I’ve had some experience in this realm for a while now, but I’m having a little trouble with one issue in particular. Before I divulge, I’ll present my thoughts on best practice and and what I’ve been able to implement:
-
Terraform everything (in accordance to terragrunt’s “style guide” i.e. organization)
-
THIS IS A BIG ONE: for the jenkins master task, make sure to use the following args to make sure jenkins jobs aren’t super slow as hell to start:
-Djava.awt.headless=true -Dhudson.slaves.NodeProvisioner.initialDelay=0 -Dhudson.slaves.NodeProvisioner.MARGIN=50 -Dhudson.slaves.NodeProvisioner.MARGIN0=0.85
THIS IS A GAME CHANGER (more-so on k8s clusters when the ecs plugin isn’t used… hint, it’s shit).
-
Create an EFS (in a separate terraform module) and mount it to the jenkins ECS cluster at /var/jenkins_home. Makes jenkins much more reliable through outages and easier to upgrade.
-
Run a logging agent (via docker container) like logspout or newrelic or whatever IN USER_DATA and not as a task - that way you get logs if there are issues during user_data/cloud_init… this I’m actually not sure about. Running a container outside the context of an ECS task means the ECS agent can’t really track it and allocate mem/cpu properly… but it does help with user_data triage.
-
Use pipelines and git plugins to drive jobs. All jenkins jobs should be in source control!
-
Make sure you setup docker cleanup jobs on DAY 1! If you hace limited access to your cluster and you run out of disk due to docker cache, networks, volumes, etc… you’re screwed till the admin ssh’s in and runs a prune. Get a docker system prune going or the equivalent for each docker resource with appropriate filters… i.e. filter for anything older than a few days and is dangling.
-
Use Jenkins Global Libraries to make Jenkinsfiles cleaner (I always just use vars instead of groovy/java style packages because it’s easier and less ugly)
-
Jenkinsfiles should mostly call other bash files, make files, python scripts to generate and load prop files, etc. The less logic you put in a Jenkinsfile (which is just modified groovy) the better. String interpolation, among other things, is a fuckery that we don’t have time to triage.
-
(out-of-scope) Move to using k8s/EKS instead of ECS asap because the ECS plugin for jenkins is absolute shit and it doesn’t use priority correctly (sorry whoever developed it and… oh wait abandoned it and hasn’t merged anything for years… for for real it’s cool, just give admin to someone else).
-
(cultural) Stop calling them slaves. “Hey @eng, we’re rotating slaves due to some cache issues. If you have been affected by race conditions in that past, our new update and slave rotation should fix that. Our update may have killed your job that was running on an old slave, just wait a few and the new slaves will be ready” <—This just doesn’t look good.

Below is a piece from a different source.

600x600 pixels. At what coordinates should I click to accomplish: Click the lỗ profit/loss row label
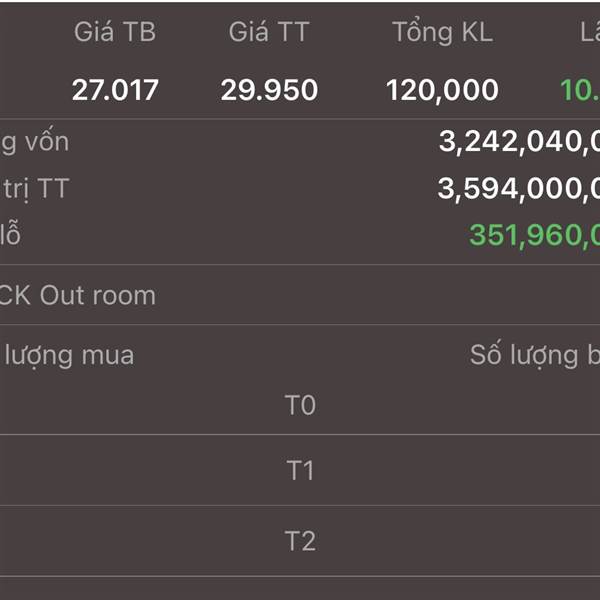[10, 235]
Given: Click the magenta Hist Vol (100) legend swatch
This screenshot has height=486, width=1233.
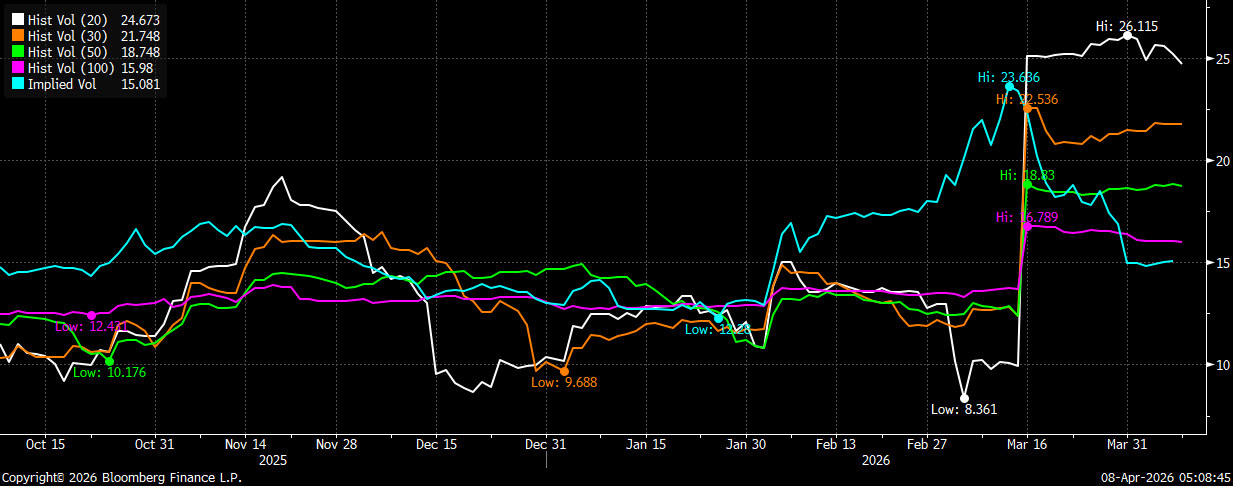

Run your agents in a different cluster/ASG
-
Run the Jenkins agent at least as a different user than the controller if you’re running on the same server. They should have different levels of permissions.
-
Someone laid it out on another comment, but create both users, put them in the docker group, give them different home directories, and never run as root.
-
Also, if you put your agents in a separate ECS cluster and a different ASG, you can automatically prune and clean up your unneeded build artifacts during the natural course of scaling.
You will need to run the agent as privileged
-
Unless you don’t want to build docker images or invoke new processes within the agent.
-
Mount the hosts home directory and docker sock, and on the host create cgroups for net_cls, systemd… And I can’t remember the others. Basically, Jenkins agents will need to create new processes, so they must have extended access to the host. They need to be able to create and manage their processes. And to do that those cgroups need to exist. There like 5 of them, and I can’t remember what they are since I threw them in an ansible task and forgot about it.
Snapshot the master nightly
-
There is a way on the AWS console to set up nightly snapshots of an EBS volume. Make sure the master home volume is on its own EBS and backed up nightly.
-
You will need that snapshot if you want to move to a new AZ or region. Just spin up a new home volumes from snapshot, mount, and go.
-
You will only ever have 1 master instance.